For example, in marketing material aimed at retailers, Clearpay claims its partners see a 20% to 30% increase in order value. Shoppers, meanwhile, can spread the cost of a purchase of as little as £10.

Iona Bain, founder of the Young Money Blog, says BNPL schemes target young people and aim to reduce the number of times online shopping trollies are abandoned.

“They work with retailers in fast fashion, cosmetics and other youth-centric markets; and they use simple, cool language on their websites and in all their marketing. Their colour schemes and imagery are attractive and youth-friendly, and would not look out of place on Instagram or Snapchat.

“They also use celebrity ambassadors, such as Snoop Dogg, who have cult appeal among Gen Y and millennials, while ‘influencers’ are doing ads for Klarna under the #klarnait hashtag,” she says,

“Plus, their whole strategy is to solve a common young consumer problem: how can I stay up to date with trends in fashion, beauty and interior design if I only have a limited flow of funds?”

Several pieces of research suggest that BNPL schemes encourage shoppers to spend more than they planned to. For example, a survey by employee benefit scheme Hastee revealed that 59% of people aged between 18 and 35 felt they were encouraged to spend more money with BNPL schemes.

Debt charity PayPlan found that more than 70% of people aged 18 to 34 had used a BNPL plan to make purchases, with nearly three-quarters (73%) saying that BNPL schemes contributed towards a debt problem later on.

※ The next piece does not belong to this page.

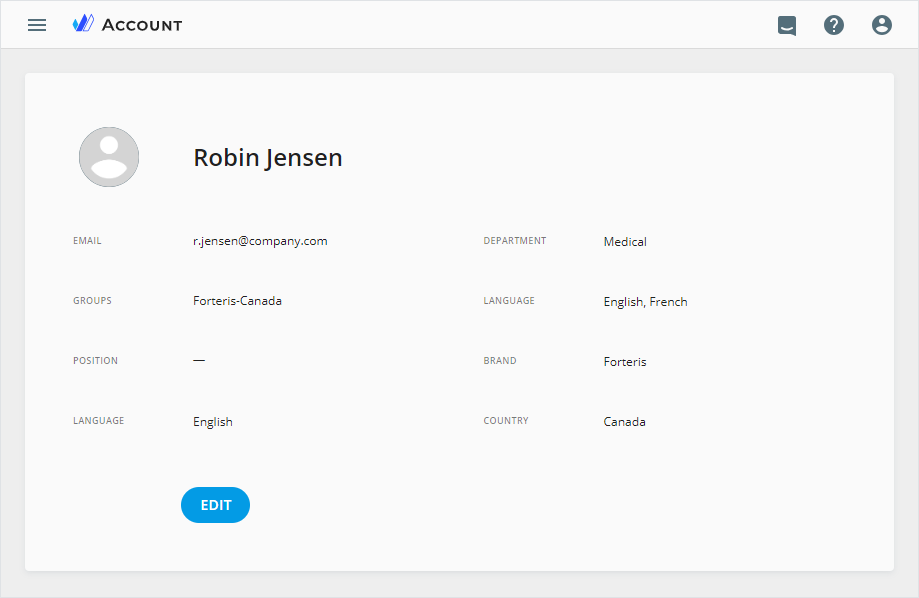Click the Groups field label
This screenshot has height=598, width=919.
coord(92,301)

Rachel Duffey, chief executive of PayPlan, says: “Although these schemes are convenient in the short term, they can have a negative lasting effect. If used frequently, it can be easy for buyers to lose track of repayment deadlines, resulting in late charges and fines. Some schemes have a minimum spend of £10 and if you are considering spreading the cost for such a small amount, you may want to consider whether this is necessary in the first place.”

The firms themselves claim they encourage responsible spending, rather than tempting people into debt. Gary Rohloff, managing director of Laybuy, says BNPL schemes can promote healthier spending habits.

“Many of our customers find the weekly payments help with budgeting and that they can access products when they need them,” he says, “People really appreciate this flexibility.”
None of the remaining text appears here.